IOMMU Archive on lore.kernel.org
 help / color / Atom feed
From: Lu Baolu <baolu.lu@linux.intel.com>
To: Peter Xu <peterx@redhat.com>, "Tian, Kevin" <kevin.tian@intel.com>
Cc: Alex Williamson <alex.williamson@redhat.com>,
	"Raj, Ashok" <ashok.raj@intel.com>,
	"kvm@vger.kernel.org" <kvm@vger.kernel.org>,
	"Kumar, Sanjay K" <sanjay.k.kumar@intel.com>,
	"iommu@lists.linux-foundation.org"
	<iommu@lists.linux-foundation.org>,
	"linux-kernel@vger.kernel.org" <linux-kernel@vger.kernel.org>,
	"Sun, Yi Y" <yi.y.sun@intel.com>,
	David Woodhouse <dwmw2@infradead.org>
Subject: Re: [RFC PATCH 0/4] Use 1st-level for DMA remapping in guest
Date: Thu, 26 Sep 2019 09:37:05 +0800
Message-ID: <b14a39f3-6aba-8fd2-757a-c244dcbe7b6b@linux.intel.com> (raw)
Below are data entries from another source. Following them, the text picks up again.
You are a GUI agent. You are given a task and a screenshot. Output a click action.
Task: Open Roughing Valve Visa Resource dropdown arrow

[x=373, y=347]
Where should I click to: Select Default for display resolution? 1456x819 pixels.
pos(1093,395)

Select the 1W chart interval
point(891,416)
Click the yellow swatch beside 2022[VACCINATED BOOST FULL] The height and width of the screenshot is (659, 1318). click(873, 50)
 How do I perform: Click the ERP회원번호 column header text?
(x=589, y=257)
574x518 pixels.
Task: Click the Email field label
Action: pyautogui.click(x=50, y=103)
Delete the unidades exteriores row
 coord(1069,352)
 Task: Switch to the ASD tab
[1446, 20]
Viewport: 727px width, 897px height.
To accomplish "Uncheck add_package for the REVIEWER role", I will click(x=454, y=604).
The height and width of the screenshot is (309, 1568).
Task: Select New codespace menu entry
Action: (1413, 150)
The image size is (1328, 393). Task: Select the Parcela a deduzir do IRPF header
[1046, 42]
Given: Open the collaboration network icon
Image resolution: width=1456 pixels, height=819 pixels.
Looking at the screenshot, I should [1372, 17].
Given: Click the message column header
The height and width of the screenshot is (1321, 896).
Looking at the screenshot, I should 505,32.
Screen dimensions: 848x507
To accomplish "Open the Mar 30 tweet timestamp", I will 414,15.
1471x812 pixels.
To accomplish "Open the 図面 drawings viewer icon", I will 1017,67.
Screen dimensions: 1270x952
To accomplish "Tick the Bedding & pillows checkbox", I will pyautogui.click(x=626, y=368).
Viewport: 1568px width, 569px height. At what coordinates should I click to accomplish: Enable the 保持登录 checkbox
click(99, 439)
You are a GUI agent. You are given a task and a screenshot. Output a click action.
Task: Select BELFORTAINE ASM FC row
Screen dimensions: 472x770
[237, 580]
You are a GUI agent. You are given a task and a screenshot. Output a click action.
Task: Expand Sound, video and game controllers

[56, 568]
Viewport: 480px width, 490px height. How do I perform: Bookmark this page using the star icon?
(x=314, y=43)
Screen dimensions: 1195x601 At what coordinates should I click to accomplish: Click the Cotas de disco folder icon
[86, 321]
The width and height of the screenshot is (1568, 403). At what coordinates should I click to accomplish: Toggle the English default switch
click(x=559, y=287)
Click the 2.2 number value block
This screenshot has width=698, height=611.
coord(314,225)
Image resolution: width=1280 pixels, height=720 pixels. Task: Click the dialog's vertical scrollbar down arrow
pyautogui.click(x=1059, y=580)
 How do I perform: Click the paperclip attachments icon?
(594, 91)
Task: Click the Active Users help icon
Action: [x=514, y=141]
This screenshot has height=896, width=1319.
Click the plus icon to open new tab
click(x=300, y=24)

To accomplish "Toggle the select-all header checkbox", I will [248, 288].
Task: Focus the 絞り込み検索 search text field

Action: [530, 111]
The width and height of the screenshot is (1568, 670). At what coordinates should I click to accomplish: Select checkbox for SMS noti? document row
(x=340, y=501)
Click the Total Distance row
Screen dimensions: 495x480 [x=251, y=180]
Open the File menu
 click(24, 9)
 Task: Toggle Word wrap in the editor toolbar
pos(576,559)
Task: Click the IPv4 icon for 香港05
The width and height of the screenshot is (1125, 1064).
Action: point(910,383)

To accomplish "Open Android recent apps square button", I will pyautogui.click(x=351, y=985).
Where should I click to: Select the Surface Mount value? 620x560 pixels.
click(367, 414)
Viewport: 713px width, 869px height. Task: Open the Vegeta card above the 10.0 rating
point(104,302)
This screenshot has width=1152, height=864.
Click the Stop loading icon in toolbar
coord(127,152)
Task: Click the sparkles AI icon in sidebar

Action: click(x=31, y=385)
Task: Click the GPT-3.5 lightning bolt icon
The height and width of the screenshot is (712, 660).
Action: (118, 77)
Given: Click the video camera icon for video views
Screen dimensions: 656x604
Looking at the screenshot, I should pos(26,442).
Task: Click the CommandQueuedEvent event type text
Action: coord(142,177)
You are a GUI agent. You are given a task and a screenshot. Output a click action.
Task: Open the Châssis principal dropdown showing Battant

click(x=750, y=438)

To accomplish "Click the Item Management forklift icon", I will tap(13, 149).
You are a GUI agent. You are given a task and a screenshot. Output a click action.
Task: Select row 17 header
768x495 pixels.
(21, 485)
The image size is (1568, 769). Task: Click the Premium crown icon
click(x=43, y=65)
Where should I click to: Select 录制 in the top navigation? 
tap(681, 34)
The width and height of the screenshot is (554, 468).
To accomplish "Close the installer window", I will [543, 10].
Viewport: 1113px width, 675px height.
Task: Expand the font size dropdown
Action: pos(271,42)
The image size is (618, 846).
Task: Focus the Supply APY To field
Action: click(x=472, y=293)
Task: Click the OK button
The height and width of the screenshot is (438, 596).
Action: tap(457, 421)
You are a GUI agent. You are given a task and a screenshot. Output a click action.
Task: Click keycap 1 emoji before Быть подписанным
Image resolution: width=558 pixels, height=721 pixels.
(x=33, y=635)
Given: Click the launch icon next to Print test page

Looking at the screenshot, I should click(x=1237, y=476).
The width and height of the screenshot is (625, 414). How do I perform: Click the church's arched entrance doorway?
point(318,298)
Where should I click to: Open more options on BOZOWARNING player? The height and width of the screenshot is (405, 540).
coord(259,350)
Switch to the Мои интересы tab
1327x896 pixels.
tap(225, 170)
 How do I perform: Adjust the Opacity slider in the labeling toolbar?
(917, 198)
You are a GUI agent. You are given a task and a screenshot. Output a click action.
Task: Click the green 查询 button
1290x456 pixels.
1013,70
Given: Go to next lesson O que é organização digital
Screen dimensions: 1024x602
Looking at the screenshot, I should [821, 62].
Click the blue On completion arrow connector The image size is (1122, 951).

In-Reply-To: <20190925085204.GR28074@xz-x1>

Hi Peter,

On 9/25/19 4:52 PM, Peter Xu wrote:
> On Wed, Sep 25, 2019 at 08:02:23AM +0000, Tian, Kevin wrote:
>>> From: Peter Xu [mailto:peterx@redhat.com]
>>> Sent: Wednesday, September 25, 2019 3:45 PM
>>>
>>> On Wed, Sep 25, 2019 at 07:21:51AM +0000, Tian, Kevin wrote:
>>>>> From: Peter Xu [mailto:peterx@redhat.com]
>>>>> Sent: Wednesday, September 25, 2019 2:57 PM
>>>>>
>>>>> On Wed, Sep 25, 2019 at 10:48:32AM +0800, Lu Baolu wrote:
>>>>>> Hi Kevin,
>>>>>>
>>>>>> On 9/24/19 3:00 PM, Tian, Kevin wrote:
>>>>>>>>>>        '-----------'
>>>>>>>>>>        '-----------'
>>>>>>>>>>
>>>>>>>>>> This patch series only aims to achieve the first goal, a.k.a using
>>>>>>> first goal? then what are other goals? I didn't spot such information.
>>>>>>>
>>>>>>
>>>>>> The overall goal is to use IOMMU nested mode to avoid shadow page
>>>>> table
>>>>>> and VMEXIT when map an gIOVA. This includes below 4 steps (maybe
>>> not
>>>>>> accurate, but you could get the point.)
>>>>>>
>>>>>> 1) GIOVA mappings over 1st-level page table;
>>>>>> 2) binding vIOMMU 1st level page table to the pIOMMU;
>>>>>> 3) using pIOMMU second level for GPA->HPA translation;
>>>>>> 4) enable nested (a.k.a. dual stage) translation in host.
>>>>>>
>>>>>> This patch set aims to achieve 1).
>>>>>
>>>>> Would it make sense to use 1st level even for bare-metal to replace
>>>>> the 2nd level?
>>>>>
>>>>> What I'm thinking is the DPDK apps - they have MMU page table already
>>>>> there for the huge pages, then if they can use 1st level as the
>>>>> default device page table then it even does not need to map, because
>>>>> it can simply bind the process root page table pointer to the 1st
>>>>> level page root pointer of the device contexts that it uses.
>>>>>
>>>>
>>>> Then you need bear with possible page faults from using CPU page
>>>> table, while most devices don't support it today.
>>>
>>> Right, I was just thinking aloud.  After all neither do we have IOMMU
>>> hardware to support 1st level (or am I wrong?)...  It's just that when
>>
>> You are right. Current VT-d supports only 2nd level.
>>
>>> the 1st level is ready it should sound doable because IIUC PRI should
>>> be always with the 1st level support no matter on IOMMU side or the
>>> device side?
>>
>> No. PRI is not tied to 1st or 2nd level. Actually from device p.o.v, it's
>> just a protocol to trigger page fault, but the device doesn't care whether
>> the page fault is on 1st or 2nd level in the IOMMU side. The only
>> relevant part is that a PRI request can have PASID tagged or cleared.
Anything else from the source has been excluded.